The girl in the party frock is Arishma. Liam tries to pull a gun too, but Ace is able to throw King at him and take King’s knife and use it to threaten the rest of the gang, who all run away like frightened babies. The Doctor enters a battle of wills with Liam, which he wins and Liam and Arishma disappear into spacetime. The Doctor and Ace leave via the TARDIS before the police arrive and Ace tells the Doctor that everything is rubbish.

The Doctor tells Ace that he found Liam and Arishma through economic analysis – they had been making bets on which they knew the outcome because they were time travellers.

TV Action

Teenage Kicks isn’t a story that could have been attempted on TV due to it’s adult content. It would be more suited to an episode of the adult-orientated Doctor Who spin-off, Torchwood.

Ace mentions her friend Midge, who appeared in Survival.

The Doctor has visited the occasional pub on TV. There was The Sinking Ship in the Reign of Terror; a tavern in the Massacre; The Inferno Nightclub in The War Machines; another tavern in The Highlanders; The Cloven Hoof in The Daemons; The Fox Inn in Terror of The Zygons; The Fleur de Lys in The Android Invasion; the Gore Crow Hotel in Battlefield and the Water Guard Pub in The Runaway Bride.

In The Celestial Toymaker there was a King, Queen and Knave of Hearts.

4-Dimensional Vistas

There are two illustrations to go with Teenage Kicks, one a general shot of the pub and the other a portrait of Liam. They look tacky and horrible, which is probably intentional. It’s a fine line between being innovative and being revolting, but the acid test is whether the illustrations make you want to read the story. In this case, I think most readers would turn the page just so that they wouldn’t have to look at the pictures.

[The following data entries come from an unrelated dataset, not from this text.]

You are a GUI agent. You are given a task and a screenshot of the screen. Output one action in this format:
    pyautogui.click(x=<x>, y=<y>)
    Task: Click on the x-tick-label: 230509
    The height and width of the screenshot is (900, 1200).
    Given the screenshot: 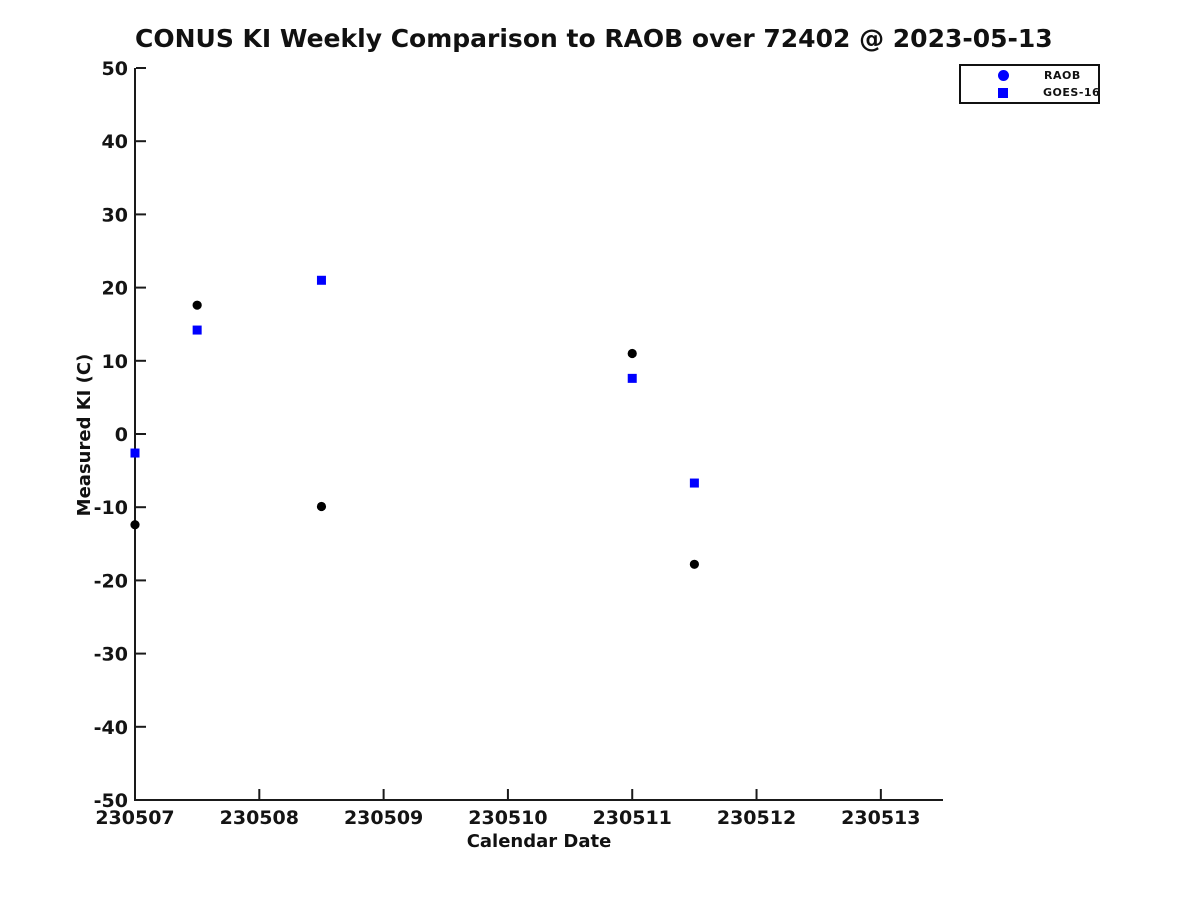 What is the action you would take?
    pyautogui.click(x=384, y=818)
    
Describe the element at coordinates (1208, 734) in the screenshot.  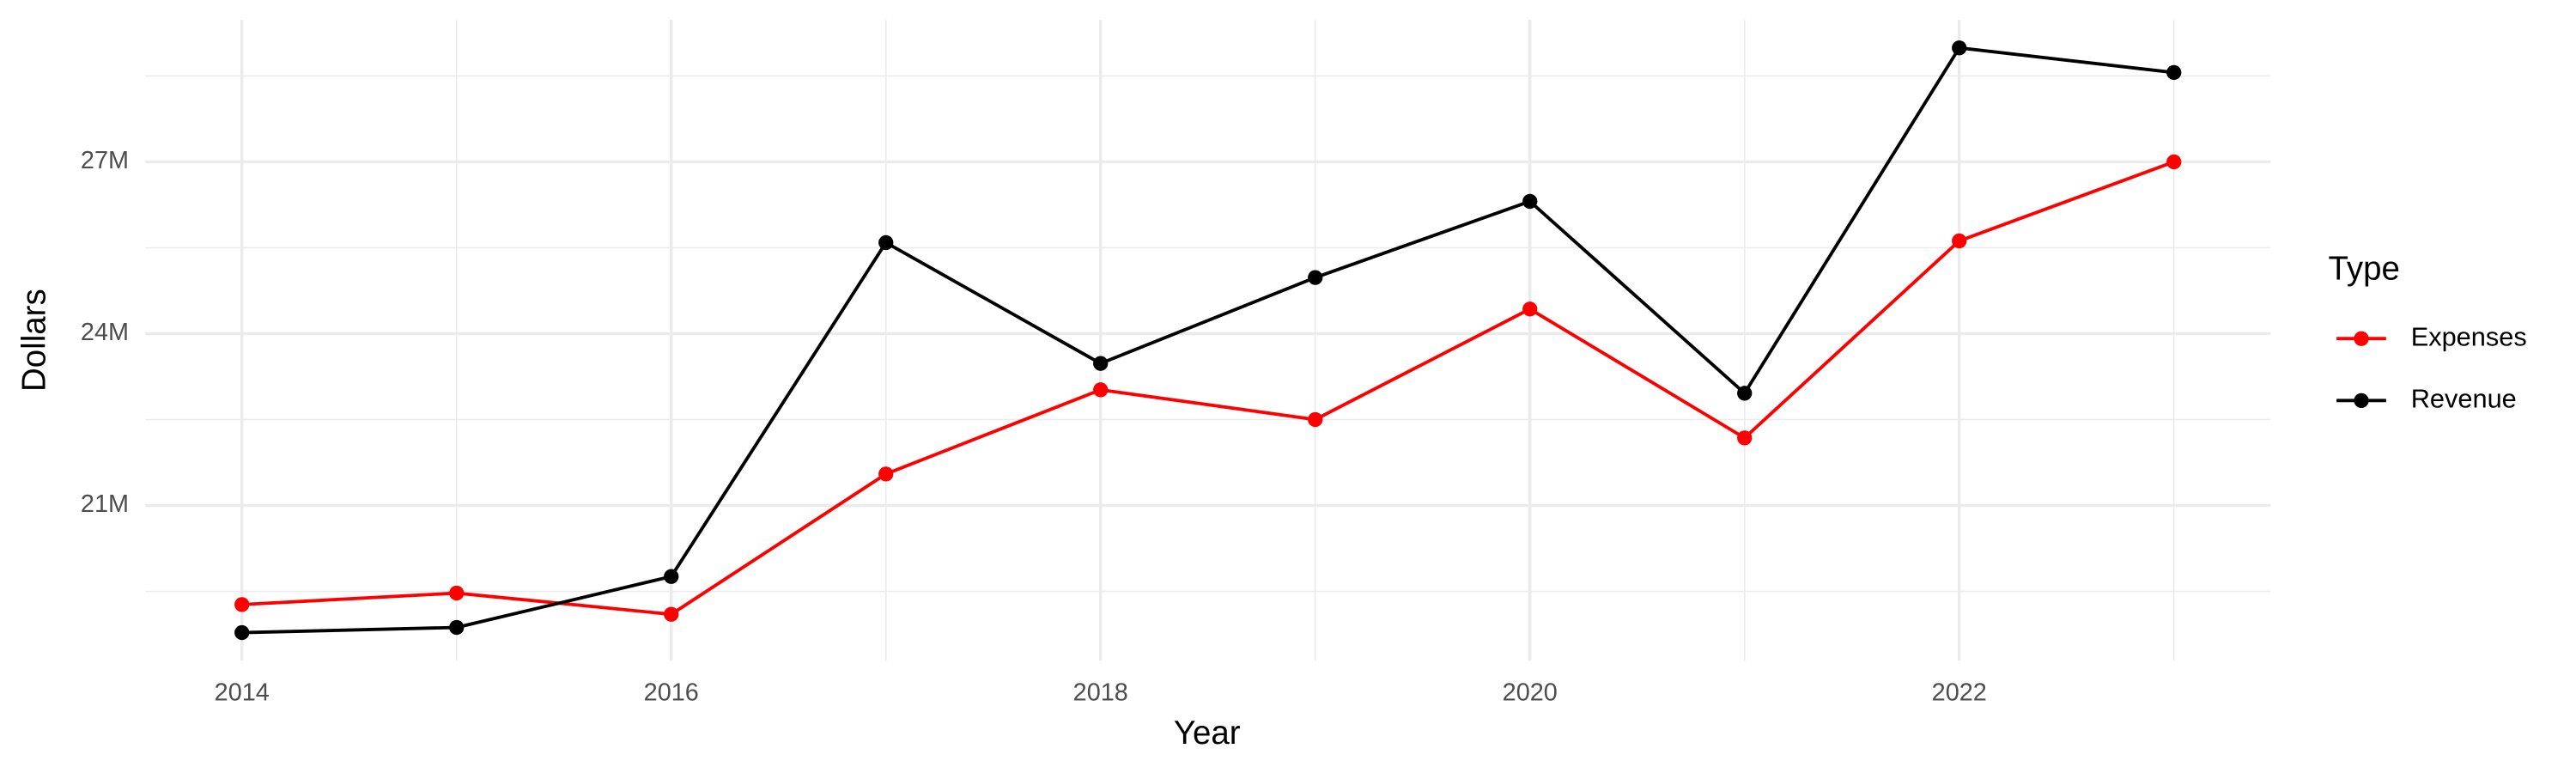
I see `x-axis-title: Year` at that location.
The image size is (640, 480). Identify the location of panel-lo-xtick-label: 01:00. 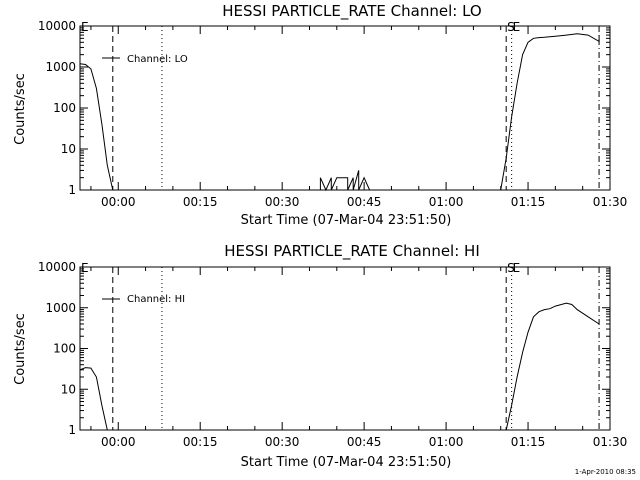
(446, 202).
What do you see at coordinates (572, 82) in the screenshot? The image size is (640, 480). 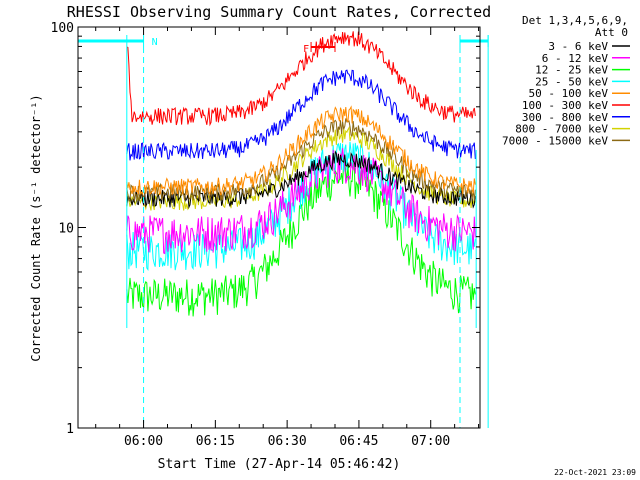 I see `legend-entry-3: 25 - 50 keV` at bounding box center [572, 82].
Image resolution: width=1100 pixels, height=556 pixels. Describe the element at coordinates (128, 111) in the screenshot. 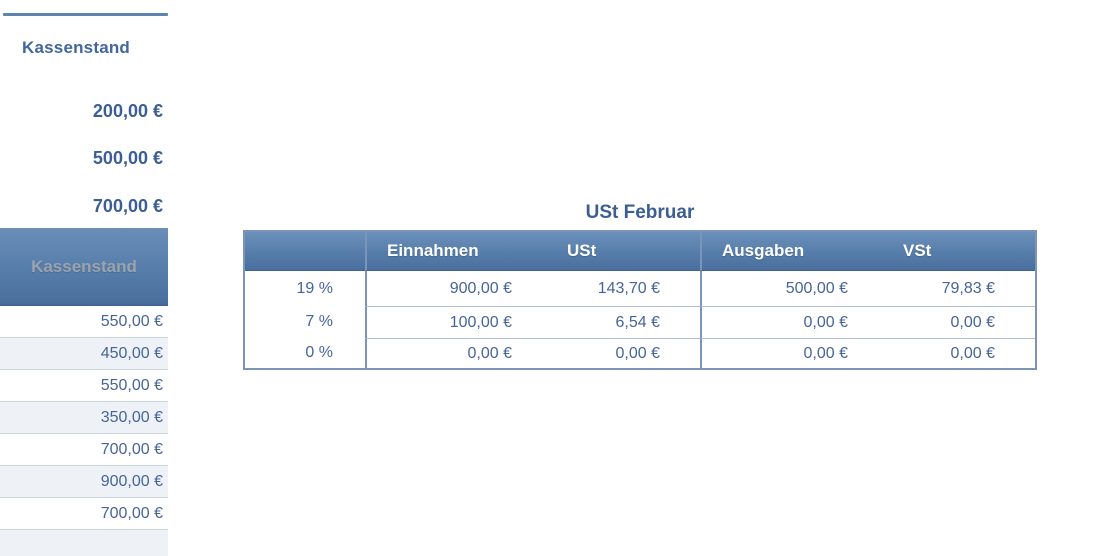

I see `kassenstand-top-value: 200,00 €` at that location.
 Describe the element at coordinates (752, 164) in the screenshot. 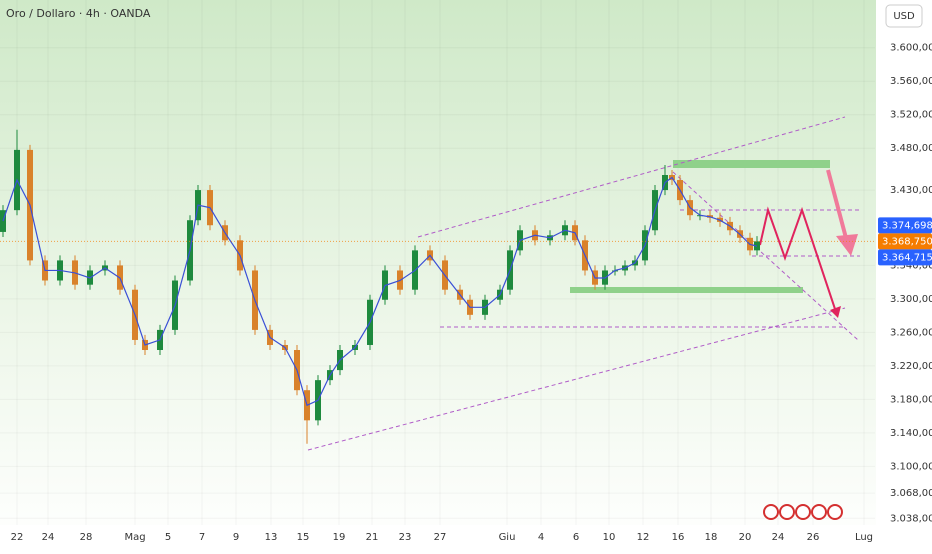

I see `resistance-zone` at that location.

On the other hand it was a new style of art for the magazine and anything’s worth a try once.

End of The Line

Throughout his novel-writing career Paul Cornell has bounced between producing genius and less worthy efforts, usually alternately. With his previous Doctor Who comic strip Stairway To Heaven nudging into the first category, Teenage Kicks takes the dive and plunges into the murky depths of mind-searing awfulness. From the unbearably adolescent opening line to the ponderously painful ending, this story takes us through some of the most incomprehensible descriptive dialogue I’ve ever read.

"Woomphh! That was a bunch of red carnations exploding in a jet of flame that blew from above the Doctor’s brandy glass. The lost-looking girl in the party frock was jumping up, throwing aside the flower ashes and pulling a gun from inside them, pointing it straight at the Doctor, twitching the trigger and throwing it aside when the melted thing didn’t work."

The first time I read it I thought Ace had been punched in the face and that the red carnations were some kind of metaphor; the second, that the Doctor’s brandy glass had melted; and the third that the Doctor had shot Ace.

The seventh Doctor’s mysterious side appears in its worst form here too. He knows what’s going on and it’s all his plan from the very beginning, but because this is a short story there’s never any time to doubt this. Far from surprising and unsettling the reader as it can do, the Doctor’s foreknowledge of events is exceedingly irritating in this case.

Teenage Kicks was a nice try to bring Doctor Who fiction into the ‘real’ world of pubs and violence, but reads like a first draft. To put it in a positive light, everything that Paul Cornell has written since has been better than this.

Follow That TARDIS!

Liam is from Algol. Algol is a computer programming language - ALGOrithmic Language. It was invented by computer programmers, not poets.

The fictional school ‘Grange Hill’ is also mentioned.

Outside of Brief Encounters and Preludes, this would be the last original text story until Andrew Cartmel’s Meridians, a three-part story starting in Doctor Who Magazine Issue #227. It was also the last time that the magazine would run a short story instead of a comic strip.

As usual for a DWM text story, the amount of information available online about Teenage Kicks will increase dramatically once this article goes up.